Bloomberg News

Thailand Mulls First Dollar Bond Since 2003 for Flood

December 02, 2012

Thailand may sell dollar bonds for the first time since 2003 to raise money for water-management projects as it seeks to prevent a recurrence of the worst floods in almost 70 years.

The country is considering offering $1 billion to $3 billion of notes due in 10 years or 30 years, in line with recommendations from investment banks, Chularat Suteethorn, director general of the Finance Ministry’s public debt management office, said in a Nov. 30 interview in Bangkok. Thailand will sell the debt “if the time is right and the price is right,” she said, adding that “current pricing is reasonably good.” Chularat declined to give a specific timeframe for the sale.

Southeast Asian markets are attracting funds because they offer higher growth rates and debt yields than developed nations, where central banks have eased monetary policy to spur economic growth. Rising investment and domestic consumption is expected to propel expansion, the Organization for Economic Cooperation and Development said on Nov. 18, predicting an average annual growth rate for the Thai economy of 5.1 percent from 2013 through 2017.

The Philippines and Indonesia, as well as Thai companies including PTT Global Chemical Pcl (PTTGC) and Siam Commercial Bank Pcl (SCB), have sold dollar-denominated bonds in global markets this year. Thailand sold $300 million of floating-rate notes in 2003, the last time it tapped the international market. The Bank of Thailand forecasts gross domestic product will increase 5.7 percent this year.

‘Scarcity Value’

A global sale by Thailand would be successful because the country has a higher credit rating than the Philippines and Indonesia, and demand for the nation’s debt outweighs supply, according to Pioneer Investments, which manages the equivalent of $198 billion of assets. Standard & Poor’s rates Thailand BBB+, the third-lowest investment grade, and the Philippines and Indonesia three levels lower at the top junk level of BB+.

“Thailand is planning to come to the external markets after a long time of absence, whereas the Philippines and Indonesia have been among the more frequent issuers,” Yerlan Syzdykov, a London-based portfolio manager at Pioneer said on Nov. 16. “There is certainly an element of higher rating for Thailand vis-à-vis these countries as well as scarcity value that will allow the Thai government to have a positive response from investors and a successful market issue.”

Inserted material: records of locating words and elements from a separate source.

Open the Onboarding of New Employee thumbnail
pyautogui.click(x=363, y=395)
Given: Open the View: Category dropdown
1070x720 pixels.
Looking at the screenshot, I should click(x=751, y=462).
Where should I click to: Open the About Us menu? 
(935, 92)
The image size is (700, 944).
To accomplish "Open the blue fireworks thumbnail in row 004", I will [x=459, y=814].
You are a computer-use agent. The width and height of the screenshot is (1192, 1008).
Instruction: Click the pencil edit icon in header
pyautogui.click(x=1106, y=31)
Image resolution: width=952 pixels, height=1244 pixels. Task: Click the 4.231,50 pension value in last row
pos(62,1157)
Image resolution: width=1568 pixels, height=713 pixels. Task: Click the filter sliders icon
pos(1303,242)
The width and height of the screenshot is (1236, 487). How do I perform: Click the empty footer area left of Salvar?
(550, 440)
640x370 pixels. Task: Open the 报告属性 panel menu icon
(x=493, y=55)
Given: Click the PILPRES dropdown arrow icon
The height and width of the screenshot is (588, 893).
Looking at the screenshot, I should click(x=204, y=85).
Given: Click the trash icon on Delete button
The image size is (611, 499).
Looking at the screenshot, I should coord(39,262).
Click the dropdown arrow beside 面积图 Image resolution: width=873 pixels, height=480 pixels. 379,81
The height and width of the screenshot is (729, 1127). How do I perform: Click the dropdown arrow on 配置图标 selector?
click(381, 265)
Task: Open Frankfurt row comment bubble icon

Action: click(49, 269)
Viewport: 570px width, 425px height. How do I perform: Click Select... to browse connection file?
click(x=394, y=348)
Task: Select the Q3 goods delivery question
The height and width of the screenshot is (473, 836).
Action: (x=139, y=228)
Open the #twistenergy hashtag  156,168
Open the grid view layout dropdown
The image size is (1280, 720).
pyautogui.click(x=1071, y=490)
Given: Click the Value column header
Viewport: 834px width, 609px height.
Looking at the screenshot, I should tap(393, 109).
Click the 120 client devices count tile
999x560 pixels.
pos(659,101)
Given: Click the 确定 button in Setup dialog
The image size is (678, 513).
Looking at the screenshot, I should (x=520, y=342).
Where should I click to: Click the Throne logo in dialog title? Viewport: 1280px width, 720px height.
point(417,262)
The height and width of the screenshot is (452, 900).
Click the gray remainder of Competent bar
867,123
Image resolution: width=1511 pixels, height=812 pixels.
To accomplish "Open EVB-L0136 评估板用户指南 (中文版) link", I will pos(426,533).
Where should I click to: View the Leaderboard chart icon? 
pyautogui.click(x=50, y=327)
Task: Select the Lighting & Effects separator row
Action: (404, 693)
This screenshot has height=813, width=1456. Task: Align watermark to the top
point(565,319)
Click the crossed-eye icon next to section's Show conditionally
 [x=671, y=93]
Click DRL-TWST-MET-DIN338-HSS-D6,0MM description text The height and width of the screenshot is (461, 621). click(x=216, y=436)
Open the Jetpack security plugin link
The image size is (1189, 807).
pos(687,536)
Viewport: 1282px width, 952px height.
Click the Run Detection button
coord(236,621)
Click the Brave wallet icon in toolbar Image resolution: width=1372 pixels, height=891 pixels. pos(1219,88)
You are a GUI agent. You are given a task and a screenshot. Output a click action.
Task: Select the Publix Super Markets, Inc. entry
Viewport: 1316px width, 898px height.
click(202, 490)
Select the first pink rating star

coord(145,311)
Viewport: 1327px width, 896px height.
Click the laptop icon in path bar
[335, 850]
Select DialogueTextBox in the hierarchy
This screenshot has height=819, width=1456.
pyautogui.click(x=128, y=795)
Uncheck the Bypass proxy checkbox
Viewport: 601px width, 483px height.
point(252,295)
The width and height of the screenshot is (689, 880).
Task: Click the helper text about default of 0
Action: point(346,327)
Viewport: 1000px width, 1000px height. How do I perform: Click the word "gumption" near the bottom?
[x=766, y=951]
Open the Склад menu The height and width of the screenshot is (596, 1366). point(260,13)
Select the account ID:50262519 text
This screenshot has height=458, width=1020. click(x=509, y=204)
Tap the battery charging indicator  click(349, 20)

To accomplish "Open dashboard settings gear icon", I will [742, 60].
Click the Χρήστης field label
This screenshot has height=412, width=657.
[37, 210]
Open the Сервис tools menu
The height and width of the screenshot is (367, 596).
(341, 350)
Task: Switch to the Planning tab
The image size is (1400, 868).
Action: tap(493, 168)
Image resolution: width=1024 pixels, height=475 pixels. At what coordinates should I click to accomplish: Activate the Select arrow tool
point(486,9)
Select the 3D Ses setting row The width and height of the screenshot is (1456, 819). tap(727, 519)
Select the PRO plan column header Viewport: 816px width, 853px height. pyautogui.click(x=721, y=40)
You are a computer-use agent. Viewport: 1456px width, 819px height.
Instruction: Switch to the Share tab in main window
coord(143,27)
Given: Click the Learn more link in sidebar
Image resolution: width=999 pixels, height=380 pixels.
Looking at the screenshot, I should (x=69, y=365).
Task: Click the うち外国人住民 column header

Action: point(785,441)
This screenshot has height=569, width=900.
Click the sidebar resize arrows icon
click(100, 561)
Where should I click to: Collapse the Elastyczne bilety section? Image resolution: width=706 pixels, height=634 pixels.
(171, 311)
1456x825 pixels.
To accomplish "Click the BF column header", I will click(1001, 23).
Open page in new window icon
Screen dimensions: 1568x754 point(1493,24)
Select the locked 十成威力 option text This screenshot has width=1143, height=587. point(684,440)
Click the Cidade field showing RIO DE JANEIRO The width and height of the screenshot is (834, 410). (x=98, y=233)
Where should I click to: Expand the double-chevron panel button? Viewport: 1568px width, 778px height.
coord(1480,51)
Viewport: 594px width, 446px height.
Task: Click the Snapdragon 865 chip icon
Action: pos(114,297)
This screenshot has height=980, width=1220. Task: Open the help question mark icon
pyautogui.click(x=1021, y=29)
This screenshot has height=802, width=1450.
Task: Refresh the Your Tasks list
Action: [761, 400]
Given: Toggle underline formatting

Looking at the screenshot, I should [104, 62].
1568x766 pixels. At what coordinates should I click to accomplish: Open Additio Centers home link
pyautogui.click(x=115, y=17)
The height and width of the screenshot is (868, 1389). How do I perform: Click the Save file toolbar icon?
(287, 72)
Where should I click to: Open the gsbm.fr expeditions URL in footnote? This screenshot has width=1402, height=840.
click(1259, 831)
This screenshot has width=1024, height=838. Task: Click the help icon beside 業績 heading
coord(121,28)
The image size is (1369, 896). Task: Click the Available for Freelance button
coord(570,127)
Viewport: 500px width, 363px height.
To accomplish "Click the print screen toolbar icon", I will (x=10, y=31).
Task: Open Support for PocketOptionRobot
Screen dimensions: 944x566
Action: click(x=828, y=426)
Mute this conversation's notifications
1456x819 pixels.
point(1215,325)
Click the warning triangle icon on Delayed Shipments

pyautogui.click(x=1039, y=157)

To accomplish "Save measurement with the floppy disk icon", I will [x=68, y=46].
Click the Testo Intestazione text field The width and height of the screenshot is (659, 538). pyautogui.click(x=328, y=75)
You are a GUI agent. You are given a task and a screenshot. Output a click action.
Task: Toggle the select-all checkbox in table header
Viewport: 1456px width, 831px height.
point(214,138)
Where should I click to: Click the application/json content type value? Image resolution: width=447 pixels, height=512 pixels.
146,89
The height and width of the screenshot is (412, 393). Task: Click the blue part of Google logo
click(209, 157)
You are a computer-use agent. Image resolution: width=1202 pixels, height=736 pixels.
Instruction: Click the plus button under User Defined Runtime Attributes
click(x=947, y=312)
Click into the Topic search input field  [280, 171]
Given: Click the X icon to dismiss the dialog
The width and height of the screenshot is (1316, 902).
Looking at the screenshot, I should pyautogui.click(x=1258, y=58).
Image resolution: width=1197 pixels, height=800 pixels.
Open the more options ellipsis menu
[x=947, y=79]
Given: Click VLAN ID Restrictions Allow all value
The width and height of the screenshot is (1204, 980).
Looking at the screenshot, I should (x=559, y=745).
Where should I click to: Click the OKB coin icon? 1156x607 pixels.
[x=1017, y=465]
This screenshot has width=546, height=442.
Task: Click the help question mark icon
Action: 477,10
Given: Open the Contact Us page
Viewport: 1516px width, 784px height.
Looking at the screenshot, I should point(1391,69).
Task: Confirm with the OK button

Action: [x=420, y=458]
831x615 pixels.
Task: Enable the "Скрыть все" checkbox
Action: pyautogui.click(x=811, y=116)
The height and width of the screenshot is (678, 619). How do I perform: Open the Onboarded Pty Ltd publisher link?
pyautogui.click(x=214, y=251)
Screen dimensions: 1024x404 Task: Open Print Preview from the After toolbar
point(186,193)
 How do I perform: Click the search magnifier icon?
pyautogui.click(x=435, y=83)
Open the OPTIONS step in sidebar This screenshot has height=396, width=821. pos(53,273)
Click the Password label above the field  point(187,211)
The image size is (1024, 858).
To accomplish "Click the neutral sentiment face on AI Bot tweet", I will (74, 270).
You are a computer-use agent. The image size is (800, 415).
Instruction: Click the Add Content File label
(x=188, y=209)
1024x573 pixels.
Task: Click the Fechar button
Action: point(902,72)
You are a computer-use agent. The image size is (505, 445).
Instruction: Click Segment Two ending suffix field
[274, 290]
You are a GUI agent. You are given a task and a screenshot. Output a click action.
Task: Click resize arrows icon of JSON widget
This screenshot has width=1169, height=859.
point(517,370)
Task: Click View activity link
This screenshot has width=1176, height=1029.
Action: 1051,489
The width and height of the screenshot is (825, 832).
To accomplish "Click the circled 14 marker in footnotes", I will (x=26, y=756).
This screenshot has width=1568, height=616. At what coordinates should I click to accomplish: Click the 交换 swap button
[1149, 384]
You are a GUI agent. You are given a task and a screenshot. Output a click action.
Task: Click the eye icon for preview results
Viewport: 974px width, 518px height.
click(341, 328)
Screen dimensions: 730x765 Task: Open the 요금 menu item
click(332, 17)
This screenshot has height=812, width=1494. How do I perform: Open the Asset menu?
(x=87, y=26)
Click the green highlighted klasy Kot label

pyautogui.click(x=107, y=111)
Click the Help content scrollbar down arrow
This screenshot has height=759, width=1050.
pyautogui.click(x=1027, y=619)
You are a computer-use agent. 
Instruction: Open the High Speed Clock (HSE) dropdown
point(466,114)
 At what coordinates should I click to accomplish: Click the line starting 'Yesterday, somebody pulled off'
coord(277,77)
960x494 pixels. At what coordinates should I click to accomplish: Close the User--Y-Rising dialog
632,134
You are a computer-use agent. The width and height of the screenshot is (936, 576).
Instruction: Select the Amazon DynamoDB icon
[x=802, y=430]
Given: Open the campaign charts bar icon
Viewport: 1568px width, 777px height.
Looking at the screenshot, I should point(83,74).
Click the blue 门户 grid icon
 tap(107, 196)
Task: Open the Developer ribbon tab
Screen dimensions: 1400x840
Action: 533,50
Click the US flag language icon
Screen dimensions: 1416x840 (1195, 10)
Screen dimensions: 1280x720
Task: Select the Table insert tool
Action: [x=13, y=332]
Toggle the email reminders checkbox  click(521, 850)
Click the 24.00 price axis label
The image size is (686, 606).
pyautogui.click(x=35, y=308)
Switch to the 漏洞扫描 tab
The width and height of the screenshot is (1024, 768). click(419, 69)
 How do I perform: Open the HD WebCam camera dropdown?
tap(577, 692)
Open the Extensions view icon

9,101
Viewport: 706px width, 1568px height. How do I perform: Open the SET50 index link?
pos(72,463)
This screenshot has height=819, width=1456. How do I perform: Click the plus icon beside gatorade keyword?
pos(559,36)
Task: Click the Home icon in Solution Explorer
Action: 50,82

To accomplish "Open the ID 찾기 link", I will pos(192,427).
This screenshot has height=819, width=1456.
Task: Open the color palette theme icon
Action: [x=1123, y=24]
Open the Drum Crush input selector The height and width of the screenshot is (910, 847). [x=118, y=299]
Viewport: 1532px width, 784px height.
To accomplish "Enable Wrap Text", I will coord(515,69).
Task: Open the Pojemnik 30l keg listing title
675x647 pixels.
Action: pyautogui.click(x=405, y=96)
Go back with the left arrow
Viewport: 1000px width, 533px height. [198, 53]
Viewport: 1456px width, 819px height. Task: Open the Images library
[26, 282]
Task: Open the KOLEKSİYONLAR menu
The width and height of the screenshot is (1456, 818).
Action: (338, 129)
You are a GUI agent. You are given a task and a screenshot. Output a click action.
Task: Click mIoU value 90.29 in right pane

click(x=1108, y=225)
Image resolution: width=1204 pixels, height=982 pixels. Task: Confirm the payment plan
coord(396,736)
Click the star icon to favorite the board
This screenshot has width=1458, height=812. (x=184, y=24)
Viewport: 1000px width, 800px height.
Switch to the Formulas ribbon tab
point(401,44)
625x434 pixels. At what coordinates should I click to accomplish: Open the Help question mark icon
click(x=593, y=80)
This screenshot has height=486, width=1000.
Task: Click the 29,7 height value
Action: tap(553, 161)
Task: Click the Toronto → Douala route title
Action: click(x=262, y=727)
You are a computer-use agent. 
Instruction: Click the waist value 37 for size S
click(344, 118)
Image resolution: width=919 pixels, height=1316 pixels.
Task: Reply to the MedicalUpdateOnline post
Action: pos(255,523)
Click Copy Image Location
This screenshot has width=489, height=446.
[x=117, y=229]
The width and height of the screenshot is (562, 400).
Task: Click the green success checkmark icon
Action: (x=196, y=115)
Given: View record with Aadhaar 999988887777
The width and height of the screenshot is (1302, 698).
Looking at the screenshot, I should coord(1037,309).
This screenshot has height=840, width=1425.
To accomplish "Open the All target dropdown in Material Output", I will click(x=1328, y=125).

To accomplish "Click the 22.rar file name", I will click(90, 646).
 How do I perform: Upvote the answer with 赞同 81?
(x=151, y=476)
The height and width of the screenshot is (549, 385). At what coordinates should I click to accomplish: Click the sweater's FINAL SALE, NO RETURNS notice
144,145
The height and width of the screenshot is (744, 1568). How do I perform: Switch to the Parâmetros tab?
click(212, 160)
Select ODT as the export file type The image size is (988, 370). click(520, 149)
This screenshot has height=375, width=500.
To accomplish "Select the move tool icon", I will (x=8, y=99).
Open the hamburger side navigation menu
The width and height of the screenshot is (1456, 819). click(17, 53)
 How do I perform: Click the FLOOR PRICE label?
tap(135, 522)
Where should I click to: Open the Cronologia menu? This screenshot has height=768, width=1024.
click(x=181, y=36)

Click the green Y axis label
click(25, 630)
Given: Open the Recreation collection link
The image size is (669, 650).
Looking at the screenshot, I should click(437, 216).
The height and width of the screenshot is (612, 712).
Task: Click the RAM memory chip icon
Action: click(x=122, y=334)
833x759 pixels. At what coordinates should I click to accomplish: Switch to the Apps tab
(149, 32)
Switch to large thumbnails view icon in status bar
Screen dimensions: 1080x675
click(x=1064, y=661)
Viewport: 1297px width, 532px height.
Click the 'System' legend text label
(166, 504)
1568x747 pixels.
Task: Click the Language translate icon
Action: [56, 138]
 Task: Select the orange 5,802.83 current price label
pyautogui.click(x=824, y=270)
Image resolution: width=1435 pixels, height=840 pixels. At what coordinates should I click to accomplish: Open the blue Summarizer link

Thailand is also planning to sell 30 billion baht ($978 million) of 25-year amortizing notes this year and 40 billion baht of 15-year inflation-linked debt in the first quarter of 2013, Chularat said. It may issue zero-coupon long-term securities to diversify fundraising instruments, she said.

‘Quite Confident’

A global sale would help the government raise money for infrastructure projects, including investments to alleviate flooding, Chularat said. The government will seek Cabinet approval early next year for a proposal to spend 2 trillion baht on infrastructure over the next seven years. Last year, floods disrupted manufacturing and resulted in economic growth of just 0.1 percent.

The yield on Thailand’s 3.125 percent government securities due December 2015 reached a two-year low of 2.84 percent on Nov. 8 and was 2.92 percent today, according to data compiled by Bloomberg. The yield premium investors demand to hold the notes over similar-maturity U.S. Treasuries was 257 basis points from this year’s peak of 309 basis points on May 28.

International investors have bought $28 billion more Thai sovereign securities than they sold this year, according to data from the Thai Bond Market Association. Foreign funds hold about 10 percent of Thai government notes, Chularat said.

“Nowhere else is more attractive than Asia, especially Southeast Asia,” she said. “Thailand is one of the countries they are quite confident about.”